A tiny crack in the door to an alternate universe has been wedged open a bit wider.

A tiny crack in the door to an alternate universe has been wedged open a bit wider.

Canadian and international scientists have announced a major breakthrough in their ability to capture and store minuscule particles of antimatter, the mysterious substance described as a mirror image of everyday reality. It lies at the heart of the most fundamental questions in physics.

“I call this a game-changer,” said Makoto Fujiwara, a University of Calgary scientist and the lead author of a paper published in the journal Nature Physics.

“The antimatter world is some sort of mirror world,” he said. “We’re really peeking. There’s so many things were thought of as science fiction that we can seriously consider scientifically studying them. We’re really excited about this.”

Fujiwara and 40 other physicists from eight countries working at the Switzerland-based European Organization for Nuclear Research, or CERN, say they have been able to hold on to atoms of antihydrogen — the antimatter counterpart to regular hydrogen — and do so for nearly 6,000 times longer than the previous record. The team, which includes researchers from five Canadian universities and research institutions, has also been able to catch eight times as much antihydrogen as before.

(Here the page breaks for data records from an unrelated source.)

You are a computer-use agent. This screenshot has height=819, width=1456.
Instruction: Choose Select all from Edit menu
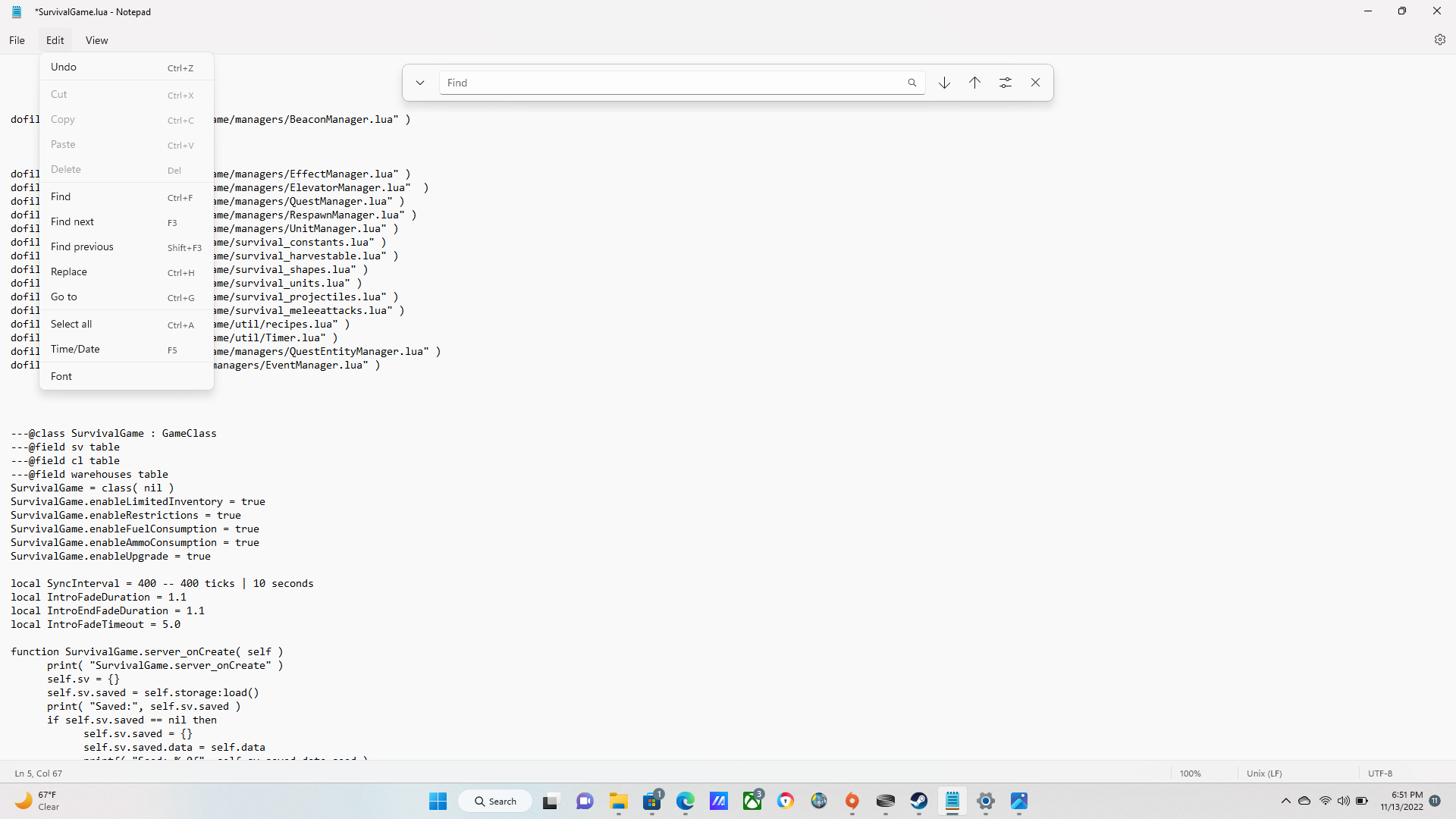(x=71, y=325)
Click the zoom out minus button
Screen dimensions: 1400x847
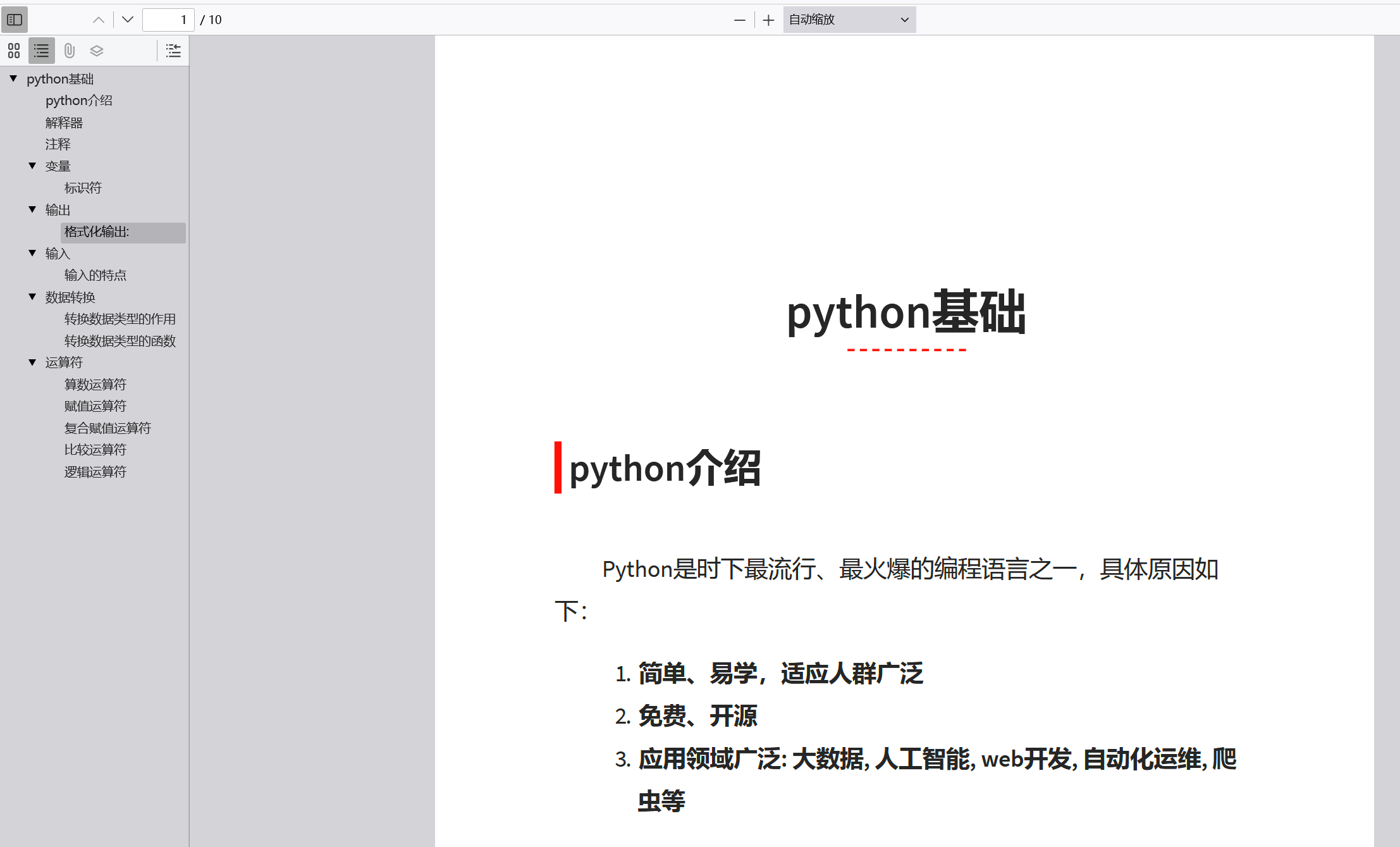pyautogui.click(x=739, y=20)
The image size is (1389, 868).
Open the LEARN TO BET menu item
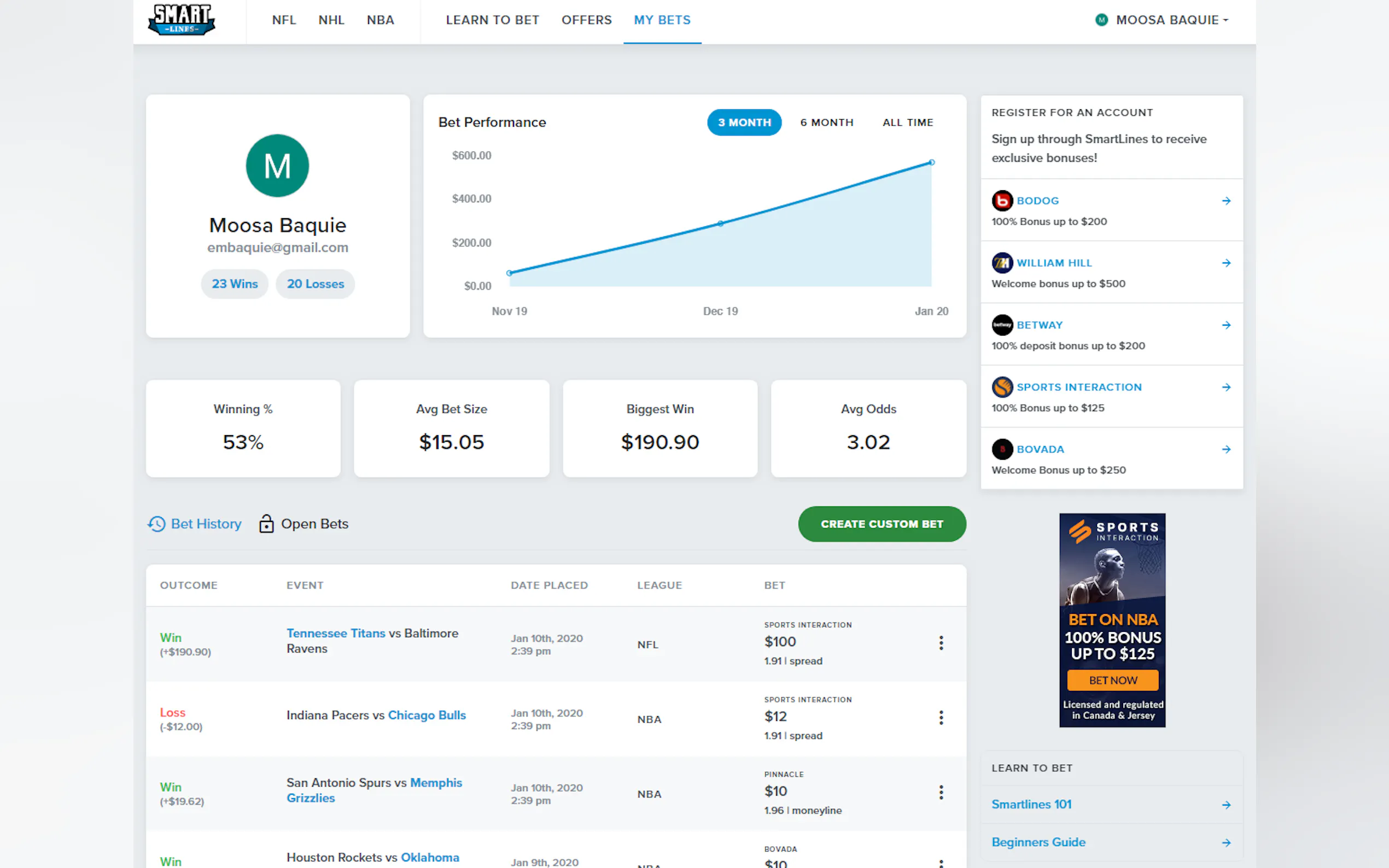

“It will really provide us with an opportunity to measure different properties of antimatter very precisely,” Fujiwara said. “You can think of a lot of studies that were not even imaginable before.”

Physicists believe that when the universe was created about 14 billion years ago, as postulated in the big bang theory, matter and antimatter were created in equal amounts. But the universe now contains almost no trace of antimatter and scientists want to know what happened to it all.

“It’s one of the fundamental questions of physics and astronomy: what happened to antimatter?” Fujiwara said.

Scientists at CERN, one of the world’s largest and best-equipped facilities for physics research, were first able to create antimatter in 2002 by smacking atomic particles together at near light speeds. But matter and antimatter annihilate each other in a burst of energy when they come in contact, so researchers couldn’t keep the antimatter around.

Last November, a “magnetic bottle” without physical walls enabled them to create and store antimatter for the first time — 38 atoms of antihydrogen for about 0.17 seconds.

Now, technical improvements and refinements have allowed them to catch 308 atoms and store them for more than 16 minutes. Fujiwara said scientists may be able to stretch that out even longer.

The added time gives researchers a much greater ability to study the characteristics of antimatter — things as basic as its colour and how it reacts to gravity. “We don’t know if antimatter falls down or falls up.”